Le piratage depuis le numérique seulement ?

«Shakespeare constitue bien sûr un cas particulier, mais la stabilité textuelle n’a jamais existé avant Internet. L’édition la plus largement répandue de l’Encyclopédie de Diderot, en France, au XVIIIe siècle, contenait des centaines de pages qui n’existaient pas dans l’originale. Son éditeur était un prêtre qui étoffa le texte d’extraits d’un sermon de son évêque afin d’obtenir la protection de ce dernier. Voltaire jugeait l’Encyclopédie si imparfaite qu’il conçut sa dernière grande œuvre, Questions sur l’Encyclopédie, comme une suite en neuf volumes à l’ouvrage de Diderot. Afin de pimenter son texte et d’en accroître la diffusion, il collabora, dans le dos de ses propres éditeurs, avec des pirates en ajoutant des passages aux éditions qu’ils publiaient.

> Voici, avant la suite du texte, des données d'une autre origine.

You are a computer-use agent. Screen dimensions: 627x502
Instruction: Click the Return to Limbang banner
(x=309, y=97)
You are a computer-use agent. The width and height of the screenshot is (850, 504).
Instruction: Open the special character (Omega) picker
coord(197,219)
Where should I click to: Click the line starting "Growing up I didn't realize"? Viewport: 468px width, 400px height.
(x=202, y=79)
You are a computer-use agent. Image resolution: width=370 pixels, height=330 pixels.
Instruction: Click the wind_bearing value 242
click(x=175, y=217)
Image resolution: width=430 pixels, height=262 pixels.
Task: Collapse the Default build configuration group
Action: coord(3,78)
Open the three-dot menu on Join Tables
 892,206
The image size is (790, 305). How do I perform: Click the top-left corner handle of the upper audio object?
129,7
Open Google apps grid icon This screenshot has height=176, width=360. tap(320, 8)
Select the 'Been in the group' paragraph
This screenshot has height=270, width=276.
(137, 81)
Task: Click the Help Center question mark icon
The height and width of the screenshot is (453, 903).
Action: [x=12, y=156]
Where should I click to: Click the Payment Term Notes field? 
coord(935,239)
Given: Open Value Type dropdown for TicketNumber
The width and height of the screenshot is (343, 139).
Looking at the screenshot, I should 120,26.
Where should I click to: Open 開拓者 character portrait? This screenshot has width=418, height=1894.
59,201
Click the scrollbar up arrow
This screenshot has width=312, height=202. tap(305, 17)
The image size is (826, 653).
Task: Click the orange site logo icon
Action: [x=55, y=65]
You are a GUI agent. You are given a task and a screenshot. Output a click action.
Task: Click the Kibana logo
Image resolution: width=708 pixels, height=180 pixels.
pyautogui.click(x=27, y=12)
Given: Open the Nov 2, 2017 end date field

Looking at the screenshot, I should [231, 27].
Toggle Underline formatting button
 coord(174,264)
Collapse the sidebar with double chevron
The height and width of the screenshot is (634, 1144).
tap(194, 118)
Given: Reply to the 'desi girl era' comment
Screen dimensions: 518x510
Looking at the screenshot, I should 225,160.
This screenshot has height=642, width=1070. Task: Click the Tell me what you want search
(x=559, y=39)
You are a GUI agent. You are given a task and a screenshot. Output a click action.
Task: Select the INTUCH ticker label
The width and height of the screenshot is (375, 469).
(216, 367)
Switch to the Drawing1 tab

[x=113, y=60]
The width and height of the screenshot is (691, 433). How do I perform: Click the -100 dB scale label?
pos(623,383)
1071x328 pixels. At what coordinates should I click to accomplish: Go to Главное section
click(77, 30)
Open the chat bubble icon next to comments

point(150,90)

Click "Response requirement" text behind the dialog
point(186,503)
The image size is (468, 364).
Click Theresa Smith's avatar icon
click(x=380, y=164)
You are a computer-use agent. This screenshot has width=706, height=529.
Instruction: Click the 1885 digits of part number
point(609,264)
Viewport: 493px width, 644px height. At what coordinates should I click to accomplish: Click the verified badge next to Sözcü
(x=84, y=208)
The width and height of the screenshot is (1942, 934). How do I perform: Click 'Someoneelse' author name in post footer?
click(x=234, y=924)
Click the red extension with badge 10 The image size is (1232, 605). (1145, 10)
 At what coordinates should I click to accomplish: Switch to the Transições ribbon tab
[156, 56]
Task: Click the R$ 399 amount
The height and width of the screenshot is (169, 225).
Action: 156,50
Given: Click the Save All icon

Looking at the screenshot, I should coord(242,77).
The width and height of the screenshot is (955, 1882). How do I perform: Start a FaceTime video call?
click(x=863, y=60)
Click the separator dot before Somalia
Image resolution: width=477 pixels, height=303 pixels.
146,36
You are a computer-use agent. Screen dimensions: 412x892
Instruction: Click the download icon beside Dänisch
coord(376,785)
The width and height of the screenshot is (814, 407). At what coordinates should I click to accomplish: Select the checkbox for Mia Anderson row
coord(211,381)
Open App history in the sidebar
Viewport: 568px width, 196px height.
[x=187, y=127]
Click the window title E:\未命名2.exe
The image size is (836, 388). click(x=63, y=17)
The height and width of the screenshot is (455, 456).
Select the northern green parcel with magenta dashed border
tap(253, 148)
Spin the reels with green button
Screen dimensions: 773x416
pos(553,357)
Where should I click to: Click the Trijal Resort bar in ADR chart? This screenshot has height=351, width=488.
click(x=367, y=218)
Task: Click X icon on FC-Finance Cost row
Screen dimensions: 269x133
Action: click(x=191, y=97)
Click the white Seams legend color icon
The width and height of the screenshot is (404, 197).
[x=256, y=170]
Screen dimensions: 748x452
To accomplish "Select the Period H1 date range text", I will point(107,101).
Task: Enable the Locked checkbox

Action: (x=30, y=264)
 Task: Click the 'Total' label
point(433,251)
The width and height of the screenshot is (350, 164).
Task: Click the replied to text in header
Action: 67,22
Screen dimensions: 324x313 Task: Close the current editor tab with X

Ainsi que nous l’apprend l’histoire du livre, Voltaire joua si bien avec ses textes que les libraires se plaignirent. À peine, avaient-ils vendu une édition d’un ouvrage, qu’une autre paraissait avec des ajouts et des corrections de l’auteur. Leurs clients protestaient. Certains annoncèrent même qu’ils n’achèteraient pas d’édition des œuvres complètes de Voltaire — et il en existait beaucoup, toutes différentes — avant sa mort, événement anticipé avec empressement par les détaillants du commerce du livre.
Le piratage était si répandu au début de l’époque moderne en Europe que les meilleures ventes ne pouvaient connaître de grands succès de librairie comme c’est le cas aujourd’hui. Au lieu d’être tirés en grand nombre par un éditeur, les livres étaient imprimés simultanément en de multiples petites éditions par une foule d’éditeurs, chacun d’eux s’évertuant à tirer le meilleur parti d’un marché libre de tout copyright. Rares étaient les pirates qui se souciaient de produire des faux fidèles aux éditions originales. Ils abrégeaient, étoffaient et remaniaient les textes à leur guise, sans se soucier des intentions des auteurs. Ils se comportaient en déconstructionnistes avant la lettre.»

DARNTON, Robert. Apologie du livre. Demain, aujourd’hui, hier, traduit de l’anglais (États-Unis) par Jean-François Sené, Paris, Éditions Gallimard, 2011, p. 97-98.